The Department of Labor’s Office of Labor-Management Standards (OLMS) June 21 published a notice of proposed rulemaking that would expand the circumstances in which consultant services provided to an employer that are used to inform employees about their rights to collective bargaining would have to be reported by both the consultant and the employer. 

Currently, under section 203 of the Labor-Management Reporting and Disclosure Act (LMRDA), attorneys and other third parties are exempt from reporting requirements as long they are providing to employers what is considered “advice” and do not speak directly to employees.  

Under the existing “advice” interpretation, an employer-consultant agreement does not need to be reported if the consultant has no direct contact with employees and only provides to the employer (or supervisors) advice or materials for use in persuading employees, which the employer has the right to accept or reject. 

The notice of proposed rulemaking would significantly narrow the exemption by redefining “advice” to be “an oral or written recommendation regarding a decision or course of conduct.” The expansion of the definition means reportable activity includes anything that has both a direct and indirect objective to persuade employees, known as “persuader activities.” 

Under the proposed rule, reportable persuader activities would be triggered through any direct or indirect actions, conduct or communications by the consultant on behalf of the employer intended to persuade employees concerning their rights to organize and bargain collectively. In addition, any activity in which a consultant plans or orchestrates a campaign or program to avoid or counter a union organizing or collective bargaining effort would be reportable. This would likely include information given by associations to their members that concerns collective bargaining. 

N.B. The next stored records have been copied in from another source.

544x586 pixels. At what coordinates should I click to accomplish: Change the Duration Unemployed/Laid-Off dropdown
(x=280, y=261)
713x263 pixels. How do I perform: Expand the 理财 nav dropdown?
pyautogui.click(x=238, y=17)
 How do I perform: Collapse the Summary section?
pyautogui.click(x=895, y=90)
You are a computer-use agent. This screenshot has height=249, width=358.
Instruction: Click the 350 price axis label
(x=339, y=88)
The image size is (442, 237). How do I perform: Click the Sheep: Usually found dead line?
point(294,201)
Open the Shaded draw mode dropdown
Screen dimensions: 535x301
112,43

Examples of consultant “persuader activity” that no longer fall under the exemption include: 
  • persuader material given to employers to disseminate to employees; 
  • coordinating the activities of supervisors or employer representatives to engage in the persuasion of employees; 
  • drafting or implementing policies for an employer that have an objective to persuade employees; and 
  • seminars, webinars and conferences offered by lawyers or labor consultants that offer guidance to attendees on how to talk to employees about their collective bargaining rights or that offer any materials for attendees to distribute to employees. 

Activities that would still fall under the “advice” exemption and would not be reportable include: 
  • ensuring a client’s compliance with the law; 
  • providing guidance on the National Labor Relations Board practice or precedent; 
  • counseling employer representatives on what they may lawfully say to employees; and 
  • any representation provided by the consultant before a court, administrative agency, arbitration tribunal or in collective bargaining. 

Under the proposed rule, if any part of an agreement or arrangement triggers reporting requirements, then the entire agreement or arrangement would be reportable. 

In addition to narrowing the exemption in LMRDA, the proposed rule would also revise the Forms LM-10 and LM-20 to outline the reporting requirements and to include a checklist of activities that filers could use to identify covered actions. The forms would also be filed electronically. 

DOL is accepting comments on the proposed rule and ABC will file comments by the August 22 deadline.